Er spürte den Zahlenwerten der faszinierenden Kristalle nach und deutete
sie weiter als Klangphänomene. Ebenso kommen auf diese Weise die Proportionen
der Pflanzen zum Klingen. Goethes Urblatt erfuhr damit über ihn eine
tiefere Einordnung. Er gab Dürers Studien über menschliche Körperproportionen
diesen erweiterten Sinn und bestätigte genauer Keplers Sphärenharmonie
und Goethes Ahnung:
"Die Sonne tönt nach alter Weise in Brudersphären Wettgesang..".
Hans Kayser besaß nun sozusagen die Wünschelrute,
mit der Eichendorff sein Gedicht überschrieben hatte:
"Schläft ein Lied in allen Dingen, die da träumen fort
und fort,
und die Welt hebt an zu singen, triffst du nur das Zauberwort."

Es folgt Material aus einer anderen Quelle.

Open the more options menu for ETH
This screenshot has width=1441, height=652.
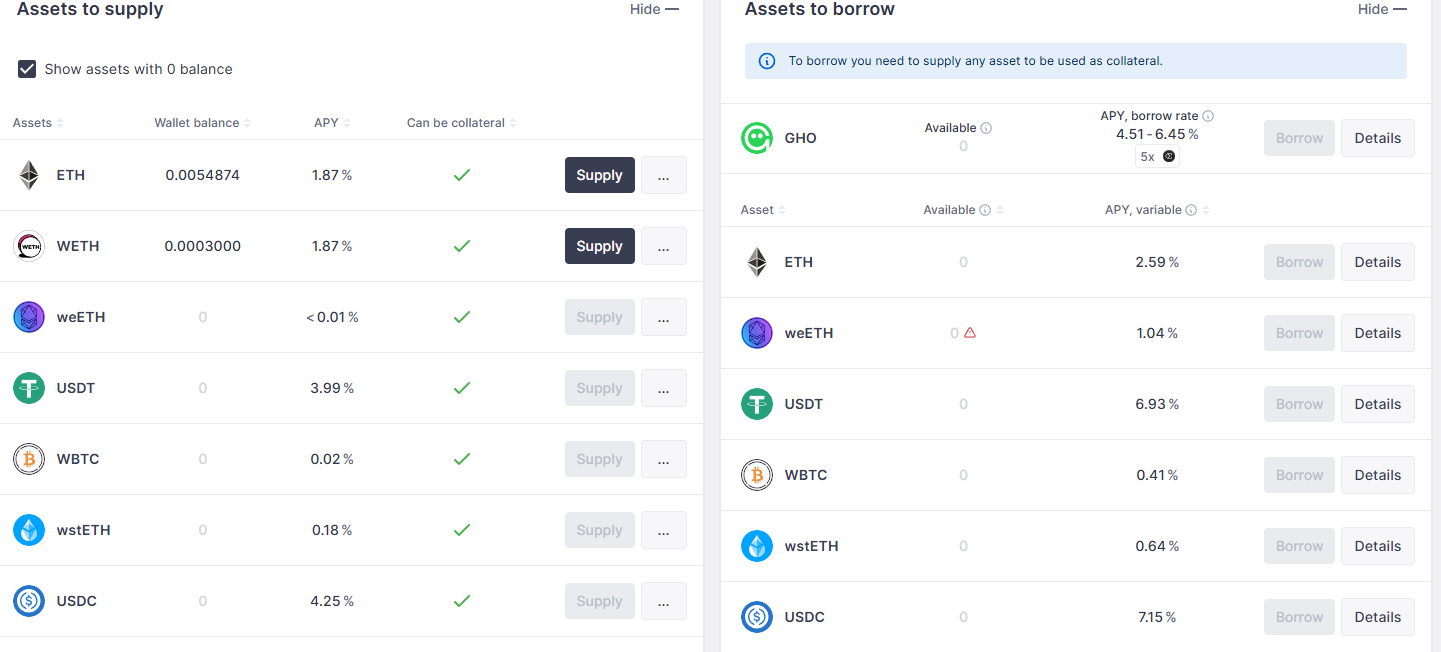tap(663, 175)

Seine ersten Ergebnisse in der Erkenntnis von harmonikalen Gesetzmäßigkeiten
im Mikrokosmos, dem Bau der Atome und Moleküle, wurden von Prof. Rudolf
Haase, dem ersten Leiter des Wiener Hans-Kayser-Instituts fortgeführt.
Es überrascht dann auch weiter nicht, wenn heute neueste Meldungen
aus Wissenschaft und Forschung von der Musik der DNS-Moleküle berichten.

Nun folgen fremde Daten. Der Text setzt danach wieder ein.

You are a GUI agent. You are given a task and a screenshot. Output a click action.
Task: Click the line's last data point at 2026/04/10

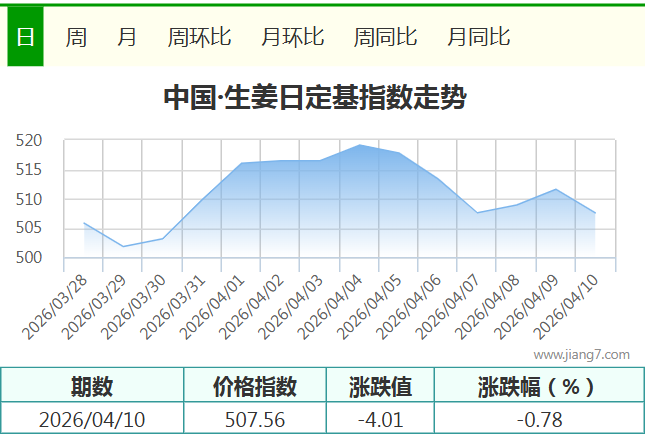[x=596, y=213]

Die Tonzahlen sind ebenso im Bau der Geige zu entdecken, wie auch Plancks
Quantentheorie im Einklang mit seiner Erkenntnis steht: Natura saltat -
die Natur macht Sprünge.
Nicht ganz so harmonisch verlief dagegen sein Leben. Schon vor dem 1.
Weltkrieg hatte er sich mit Clara Ruda in Berlin vermählt, die ihm
in glücklicher Ehe drei Kinder schenkte. Finanzielle Sorgen brachten
ihn immer wieder dazu, auch Privatunterricht in Musik zu erteilen. Frau Prym-v.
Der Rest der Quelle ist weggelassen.